In 1980, the top 20% of income earners captured 43.7% of all national
income. By 1992, at the end of the first Bush administration, their
share had risen to 46.9%. Today it is over 49%. Meanwhile, the lowest
four fifths of all income earners have seen their share of national
income decline. The lowest quintile's share has shrunk from 4.2% to
3.5%. The second lowest quintile has fallen from 10.2% to 8.8%. The
middle quintile has seen its share fall from 16.8% to 14.8%. And the
second highest quintile has suffered a decline from 25.0 to 23.3%. It
is empirically the case that the rich are getting richer while
everyone else is getting poorer.

The problem this holds for national economic management is that the
rich consume a much lower percentage of their income than do those who
are not rich. How many cars can you drive at one time, anyway? The
rich are also the most likely to spend what money they do on foreign
luxury goods, take foreign vacations, make investments in foreign
countries, or just let the money sit in the bank.

The poor, working, and middle classes, on the other hand, spend
virtually everything they earn. The car needs new tires, the kids need
new shoes, the washing machine needs fixing, they're two months behind
on the rent and three months behind on the credit cards. In all of
these ways, income shifted through the tax code to middle and lower
quintile earners is quickly spent while income shifted to the wealthy
is not. This is not class warfare. It is Economics 101.

It is personal consumption-spending-that generates 67% of GDP. If more
of the nation's income goes to those who do not consume its output,
while those who do consume it have less and less income, a structural
shortfall emerges where there is simply not enough purchasing power to
sustain GDP. GDP will ratchet steadily downward in mirror image to the
rate at which national income is transferred upward.

The only recourse is for the government to step in to pump up demand.
This is the role the deficits play in sustaining GDP. This is why
deficits exploded under Reagan, Bush I, and Bush II, all of whom cut
taxes on the rich, but declined under Clinton who raised them.
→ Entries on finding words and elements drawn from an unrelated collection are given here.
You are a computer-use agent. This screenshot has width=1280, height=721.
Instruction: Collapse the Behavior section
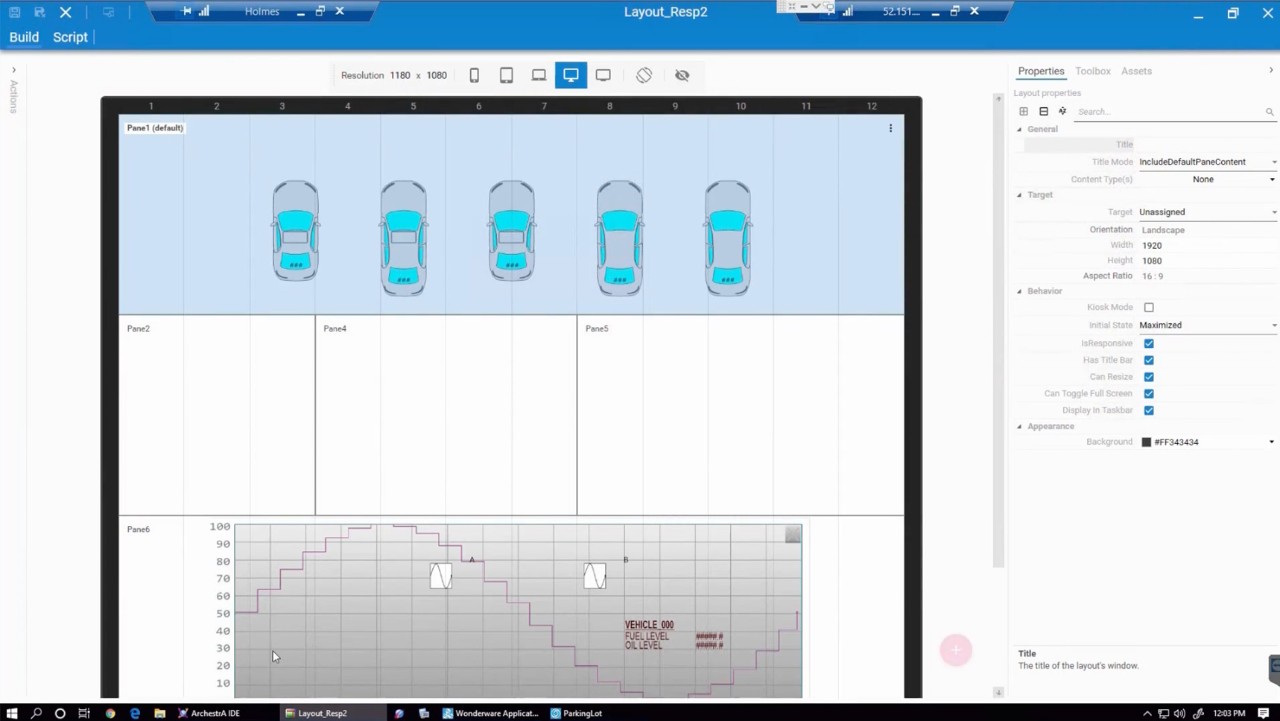coord(1020,291)
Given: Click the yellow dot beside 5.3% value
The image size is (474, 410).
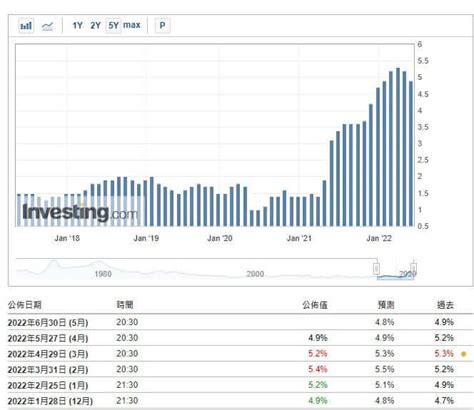Looking at the screenshot, I should point(463,354).
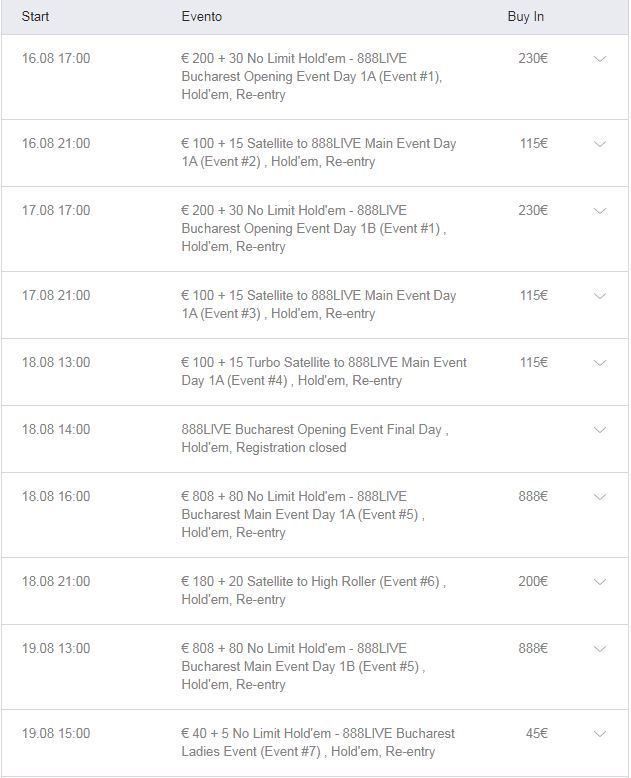Expand the Main Event Day 1A chevron
Viewport: 631px width, 778px height.
point(600,497)
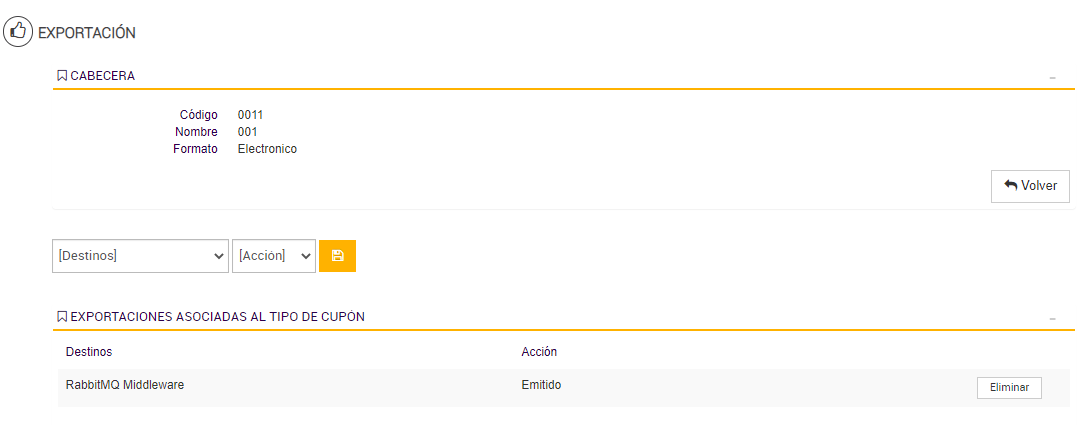Viewport: 1087px width, 425px height.
Task: Click the Nombre value 001
Action: [247, 132]
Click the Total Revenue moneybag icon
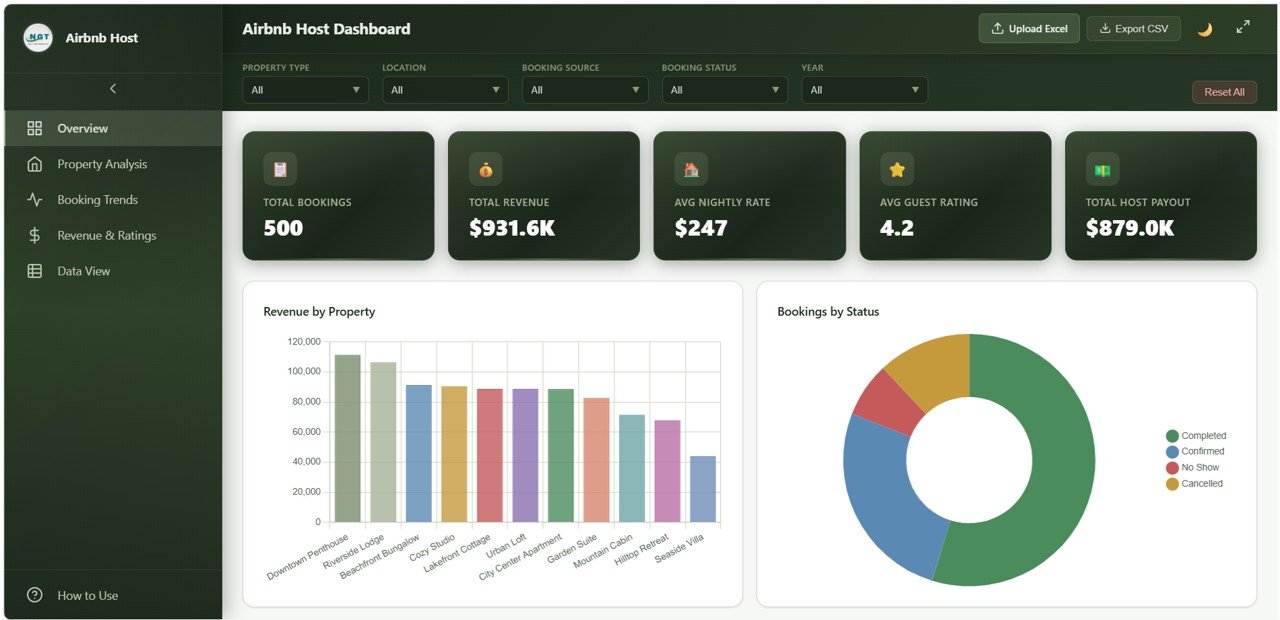The image size is (1280, 620). [485, 168]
Rising
public deficits are necessary-in fact, indispensable-to sustaining GDP
because so much of the nation's wealth has been transferred from those
who, as a matter of necessity, spend it to those who, as a matter of
taste, do not.

Supply side economics (and that includes Bush's ill-disguised variant)
rests on the repeatedly disproved faith that investment and prosperity
are caused by giving ever more of the nation's wealth to the already
wealthy. As long as this lunacy continues to drive tax policy, the
government will keep expanding federal deficits. Eventually, possibly
soon, this will cause a collapse of the dollar that can only be
reversed by raising interest rates. But that will explode the carrying
costs on the by-then mammoth debts, vitiating private sector
investment. And that will kill all future prospects of meaningful
growth.

This is the essence of the Bush budget deficit death spiral. To be
sure, the debts are an unequalled bonanza for those few who lend the
money, for they get to do so at ever-higher rates of interest. But it
is a death sentence for all the rest of the economy.